Thursday, November 4, 2010

Rare Sunny November Day in the Northern Cascades

Today we had the last day of three days of sunshine. This many consecutive days of sun is very unusual up here at this of the year. It was interesting to hear people commenting on the joy of "November sunshine". Everyone was talking about the wonderful weather, and everyone was finagling ways to get outside and stay outside. It was actually 66 degrees yesterday afternoon. When we saw the forecast, we immediately began planning outdoor activities. One of them was to return to the lower elevations of the Northern Cascades and do some easy short hiking before the area snows moved down into lower elevations and closed the main road through these mountains.

Snow has begun at elevations over 4000 feet, and one day a couple of weeks ago we looked up at the mountains that ring the farmland valleys and found new visible snow. It was as if the mountains had gone into their closets, found their pure white winter coats and put them on. The change was that obvious, that startling, and that sudden. We realized that if we didn't take advantage of these sunny days with relatively high temperatures that the opportunity to revisit this area before we left Washington was going to be gone.

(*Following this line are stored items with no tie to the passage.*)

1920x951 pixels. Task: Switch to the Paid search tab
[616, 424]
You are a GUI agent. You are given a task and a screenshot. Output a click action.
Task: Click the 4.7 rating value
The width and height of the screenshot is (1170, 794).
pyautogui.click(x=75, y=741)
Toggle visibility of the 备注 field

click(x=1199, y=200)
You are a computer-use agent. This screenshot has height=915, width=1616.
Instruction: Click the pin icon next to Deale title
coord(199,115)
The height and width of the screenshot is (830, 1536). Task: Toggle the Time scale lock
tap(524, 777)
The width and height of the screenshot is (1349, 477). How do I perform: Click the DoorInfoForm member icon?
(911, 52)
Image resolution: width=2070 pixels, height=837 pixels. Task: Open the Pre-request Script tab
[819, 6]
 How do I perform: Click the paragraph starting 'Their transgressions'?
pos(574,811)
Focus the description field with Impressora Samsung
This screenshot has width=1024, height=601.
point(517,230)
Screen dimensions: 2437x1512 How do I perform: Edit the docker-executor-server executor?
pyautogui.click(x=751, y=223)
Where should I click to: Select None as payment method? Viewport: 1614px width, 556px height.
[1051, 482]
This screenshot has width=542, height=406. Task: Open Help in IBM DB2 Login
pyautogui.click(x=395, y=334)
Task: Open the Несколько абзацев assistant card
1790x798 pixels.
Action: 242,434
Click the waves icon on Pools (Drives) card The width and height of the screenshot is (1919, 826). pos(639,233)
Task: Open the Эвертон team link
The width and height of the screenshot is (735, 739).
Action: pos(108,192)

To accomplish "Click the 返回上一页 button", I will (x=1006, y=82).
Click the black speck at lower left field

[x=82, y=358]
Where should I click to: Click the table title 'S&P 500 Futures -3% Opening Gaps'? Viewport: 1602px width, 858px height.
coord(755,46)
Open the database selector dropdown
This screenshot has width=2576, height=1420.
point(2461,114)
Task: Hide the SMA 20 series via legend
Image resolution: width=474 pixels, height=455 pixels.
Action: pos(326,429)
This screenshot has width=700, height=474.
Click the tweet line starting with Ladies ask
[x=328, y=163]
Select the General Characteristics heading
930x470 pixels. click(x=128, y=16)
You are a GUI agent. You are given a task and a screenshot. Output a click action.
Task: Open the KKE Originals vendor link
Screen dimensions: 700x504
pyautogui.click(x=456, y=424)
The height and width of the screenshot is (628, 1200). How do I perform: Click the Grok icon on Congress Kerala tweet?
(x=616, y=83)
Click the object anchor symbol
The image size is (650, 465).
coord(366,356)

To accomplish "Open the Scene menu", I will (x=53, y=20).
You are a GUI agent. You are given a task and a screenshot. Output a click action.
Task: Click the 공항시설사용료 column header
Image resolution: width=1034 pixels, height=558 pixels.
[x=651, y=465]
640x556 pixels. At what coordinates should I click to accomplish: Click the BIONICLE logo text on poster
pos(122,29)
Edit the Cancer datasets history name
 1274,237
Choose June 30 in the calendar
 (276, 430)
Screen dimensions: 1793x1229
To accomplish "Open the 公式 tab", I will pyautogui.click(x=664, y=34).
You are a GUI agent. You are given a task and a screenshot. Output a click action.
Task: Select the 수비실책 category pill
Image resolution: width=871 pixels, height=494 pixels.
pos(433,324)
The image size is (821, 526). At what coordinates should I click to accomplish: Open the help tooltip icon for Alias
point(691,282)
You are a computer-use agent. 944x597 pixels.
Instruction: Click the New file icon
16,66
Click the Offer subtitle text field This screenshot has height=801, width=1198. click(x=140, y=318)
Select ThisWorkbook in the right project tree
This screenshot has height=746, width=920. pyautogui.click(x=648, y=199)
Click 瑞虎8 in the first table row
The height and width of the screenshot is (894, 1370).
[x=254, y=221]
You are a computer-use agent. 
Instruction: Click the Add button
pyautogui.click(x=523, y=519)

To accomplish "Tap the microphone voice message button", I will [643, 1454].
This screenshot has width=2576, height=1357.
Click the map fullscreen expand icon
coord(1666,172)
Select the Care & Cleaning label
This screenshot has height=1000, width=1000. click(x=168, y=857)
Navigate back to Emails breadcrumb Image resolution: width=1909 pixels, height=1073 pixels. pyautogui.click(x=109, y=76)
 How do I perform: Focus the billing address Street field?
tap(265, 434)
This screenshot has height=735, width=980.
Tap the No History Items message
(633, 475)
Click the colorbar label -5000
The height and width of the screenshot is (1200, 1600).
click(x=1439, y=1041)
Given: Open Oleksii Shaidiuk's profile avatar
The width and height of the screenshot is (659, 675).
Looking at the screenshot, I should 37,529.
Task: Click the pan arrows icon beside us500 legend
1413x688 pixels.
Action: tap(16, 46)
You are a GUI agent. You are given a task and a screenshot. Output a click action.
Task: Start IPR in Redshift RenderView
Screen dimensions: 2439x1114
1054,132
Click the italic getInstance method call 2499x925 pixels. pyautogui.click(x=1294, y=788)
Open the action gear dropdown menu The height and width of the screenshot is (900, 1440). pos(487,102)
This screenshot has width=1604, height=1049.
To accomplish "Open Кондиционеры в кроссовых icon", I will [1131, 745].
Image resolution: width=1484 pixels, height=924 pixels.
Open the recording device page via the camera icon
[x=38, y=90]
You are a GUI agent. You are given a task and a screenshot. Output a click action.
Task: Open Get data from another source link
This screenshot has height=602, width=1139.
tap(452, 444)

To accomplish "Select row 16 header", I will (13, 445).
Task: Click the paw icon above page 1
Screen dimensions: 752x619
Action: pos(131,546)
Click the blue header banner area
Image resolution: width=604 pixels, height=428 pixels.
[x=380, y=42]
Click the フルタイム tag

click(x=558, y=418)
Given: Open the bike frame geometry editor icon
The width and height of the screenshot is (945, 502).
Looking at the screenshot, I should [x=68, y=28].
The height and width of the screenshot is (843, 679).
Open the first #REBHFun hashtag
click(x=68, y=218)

I think the most interesting scenery I saw today was a trail of cedars. Now, Washington cedar trees are not Texas hill country cedar trees. Some of the oldest ones I saw today were a couple of hundred feet high, and several feet in diameter. It was almost a disconnect for me to look down at the ground and see the cedar needles on the ground that look exactly like the needles off the cedar BUSHES in Texas. In Washington, you can't even put your arms around the trunks of the cedars, and the cedar branches start so high up that you have to look straight up directly up into the sky. I loved this trail because it had SIGNS. I love trails that have informational signs. Today I got a bunch of trees identified, and learned what happens after an area of forest experiences a fire. I won't bore you with all I learned, but it was the best kind of trail. All the maples and other deciduous trees have shed their leaves, so while walking this trail, our feet made that shush, shush sound as our feet shuffled through the fallen leaves. And it smelled like autumn today - crisp and clean with wiffs of decomposing leaves.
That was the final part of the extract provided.